Background: Drug-induced liver injury (DILI) is the most frequent cause of acute liver failure and the single most important reason for regulatory actions on drugs. In contrast to dose-related hepatotoxicity, idiosyncratic DILI (iDILI) is not predictable by preclinical models. Diagnosis of iDILI relies on the exclusion of other causes for liver injury and it may be impossible to identify the causative agent in polymedication. These difficulties in precise case characterization impede with efficient development of novel iDILI biomarkers. We have developed a method to diagnose or exclude iDILI using hepatocyte-like cells derived from peripheral monocytes (MetaHeps®) allowing improved causality assessment in polymedication.

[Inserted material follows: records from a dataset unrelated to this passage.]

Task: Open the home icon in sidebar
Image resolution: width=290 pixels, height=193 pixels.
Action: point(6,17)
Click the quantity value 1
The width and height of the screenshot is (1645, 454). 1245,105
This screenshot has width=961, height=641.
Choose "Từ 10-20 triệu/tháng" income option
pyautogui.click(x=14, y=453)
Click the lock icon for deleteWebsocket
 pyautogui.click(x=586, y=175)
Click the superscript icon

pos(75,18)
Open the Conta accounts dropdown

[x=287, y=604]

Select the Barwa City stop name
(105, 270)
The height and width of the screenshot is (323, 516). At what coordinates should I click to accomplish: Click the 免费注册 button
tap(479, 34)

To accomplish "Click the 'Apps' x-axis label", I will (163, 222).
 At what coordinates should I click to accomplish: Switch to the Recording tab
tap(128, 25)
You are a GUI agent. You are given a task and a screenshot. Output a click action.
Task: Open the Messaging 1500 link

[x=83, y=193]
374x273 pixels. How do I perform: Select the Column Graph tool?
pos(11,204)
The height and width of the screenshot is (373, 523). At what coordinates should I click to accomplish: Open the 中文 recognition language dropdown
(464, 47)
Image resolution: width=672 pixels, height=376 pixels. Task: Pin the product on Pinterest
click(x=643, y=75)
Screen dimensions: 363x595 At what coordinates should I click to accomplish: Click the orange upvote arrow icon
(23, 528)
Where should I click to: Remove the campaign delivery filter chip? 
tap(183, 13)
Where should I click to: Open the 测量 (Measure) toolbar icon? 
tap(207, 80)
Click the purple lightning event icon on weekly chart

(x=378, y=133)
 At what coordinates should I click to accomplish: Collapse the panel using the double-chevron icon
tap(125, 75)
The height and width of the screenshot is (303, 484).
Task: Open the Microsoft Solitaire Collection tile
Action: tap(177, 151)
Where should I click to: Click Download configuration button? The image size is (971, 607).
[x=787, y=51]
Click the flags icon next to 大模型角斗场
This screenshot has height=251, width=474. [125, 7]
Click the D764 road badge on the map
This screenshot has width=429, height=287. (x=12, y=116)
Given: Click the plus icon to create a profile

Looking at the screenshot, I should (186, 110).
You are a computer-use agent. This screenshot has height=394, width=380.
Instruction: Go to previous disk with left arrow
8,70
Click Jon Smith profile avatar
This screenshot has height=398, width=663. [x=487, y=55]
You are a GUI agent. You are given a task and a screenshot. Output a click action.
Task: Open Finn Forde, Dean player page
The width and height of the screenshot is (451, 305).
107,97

Aim of this study was to investigate whether proteomics analyses of patient derived MetaHeps® allow the identification of novel iDILI biomarkers.

Methods: MetaHeps® were generated from donors who underwent diclofenac (diclo) -treatment: a) healthy donors who tolerated diclo (healthy; n = 3), b) patients who suffered iDILI by diclo (DicloDILI, n = 4), c) patients with iDILI caused by another drug (DILI nonDiclo, n = 2) and d) patients with acute liver injury of non-drug cause (nonDILI; n = 3). MetaHeps® were treated with diclofenac in vitro and analysis of MetaHeps® was performed using mass spectrometry (MS)-based proteomics.

Results: Our “proof of concept” study shows that MS-based proteomics allows to identify > 3.000 proteins from MetaHeps®. Relevant differences in protein expression patterns were found between the single donors. Using Heat-Plot visualization as well as principal component analysis (PCA) we could show that MetaHeps® from patients with similar diagnoses could be classified into separate clusters. MetaHeps® from patients with DicloDILI showed distinct changes in protein expression patterns after diclofenac challenge compared to other analyzed groups. Pathway analysis showed significant effects of diclofenac in RedOx-stress associated protein families.

Conclusions: Diclofenac seems to evoke specific changes in protein expression patterns in MetaHeps® from DicloDILI patients. Our study provides evidence that combination of MetaHeps® and MS-based proteomics may present a novel method to identify drug-specific biomarkers for iDILI.